An Introduction to Cardiovascular Health and Endurance

Cardiovascular health and endurance are some of the most important aspects of our well-being and longevity. Improving our cardiovascular endurance can benefit us in our daily lives by making it easier to carry out daily tasks, such as something as simple as walking up a flight of stairs. It can also reduce all-cause mortality by a significant amount by lowering our risk of heart disease, diabetes, stroke, and other life shortening diseases.

10 Benefits of Weekly Cardiovascular Activity

1) Brain Health: Improves memory and cognitive ability, fights against the decline in brain function as we age, and helps protect against Alzheimer’s disease.

2) Joint Health: Increasing blood flow to the joints helps improve their range of motion, manage and prevent arthritis, and combats osteoporosis.

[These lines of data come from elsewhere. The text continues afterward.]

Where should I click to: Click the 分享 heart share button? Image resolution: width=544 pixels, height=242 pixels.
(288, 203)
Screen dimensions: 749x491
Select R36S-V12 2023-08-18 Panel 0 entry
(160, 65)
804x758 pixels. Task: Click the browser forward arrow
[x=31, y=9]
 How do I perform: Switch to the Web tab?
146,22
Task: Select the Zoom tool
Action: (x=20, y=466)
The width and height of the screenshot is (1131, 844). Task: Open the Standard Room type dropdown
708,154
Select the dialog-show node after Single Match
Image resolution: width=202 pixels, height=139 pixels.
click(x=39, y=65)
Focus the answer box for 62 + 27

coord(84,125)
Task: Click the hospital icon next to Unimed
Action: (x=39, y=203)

3) Healthier Skin: Improved blood flow and circulation helps keep our skin healthy and looking young.

4) Weight Management: Less time sitting and more time moving increases our daily caloric expenditure.

5) Muscles: Improved oxygen supply to our muscle cells, and an increase in cardio endurance allows our muscles to increase their capability of undergoing a larger workload. Which makes daily tasks easier, and benefits carry over to our weight lifting sessions as well.

6) Sexual Health: Improved blood flow, psychological health and circulation can improve erectile function in men and enhance sexual arousal in women.

7) Sleep: Performing cardio during the day will help you fall asleep faster and for longer at night, and promotes getting into REM sleep.

8) Mood and Energy: The release of endorphins from exercising helps improve your mood and can lead you to living a happier and more fulfilled life filled with energy.

9) Improved Insulin Sensitivity: This will improve overall nutrient partitioning and increase insulin-stimulated glucose uptake.

10) Improved Immune System: Doing cardio boosts your immune system by increasing the circulation of immune cells throughout your body. This will help you better prepare to fight off any possible sicknesses or infections.

Where can we get started to improve our cardiovascular health and endurance, in a safe and manageable way? Simply by walking! Taking part in brisk walking at a moderate pace for 150 minutes a week should be an initial goal we can all safely strive for. Even people who are already fairly fit can benefit from some additional walking! We can split this up into five 30 minute sessions per week, or three 50 minute sessions per week, whatever best fits in your weekly schedule. Another great way to keep track of our walking is having a step-counter in the form of a smart watch. A good number to shoot for is 8 to 10 thousand steps a day!

Sample Beginner Cardio Program

Monday – 30 minutes brisk walk
Tuesday – 15 minutes cardio rower, 15 minutes elliptical
Wednesday – 30 minutes brisk walk
Thursday – 15 minutes stair master, 15 minutes incline walk on treadmill
Friday – 30 minutes brisk walk
Saturday and Sunday – enjoy some family time, and encourage them to be active with you!

We can also incorporate other safe and low-impact cardio activities to add some variety to our routine. Hiking, swimming, biking, rowing, and the elliptical are all great forms of cardio. Alternatively, pick up a hobby such as a sport, playing with our kids or family members outside, or playing with our beloved pets! As our cardiovascular health improves, we can increase the difficulty of our exercises by adding intervals and slowly increasing the intensity of different activities over time.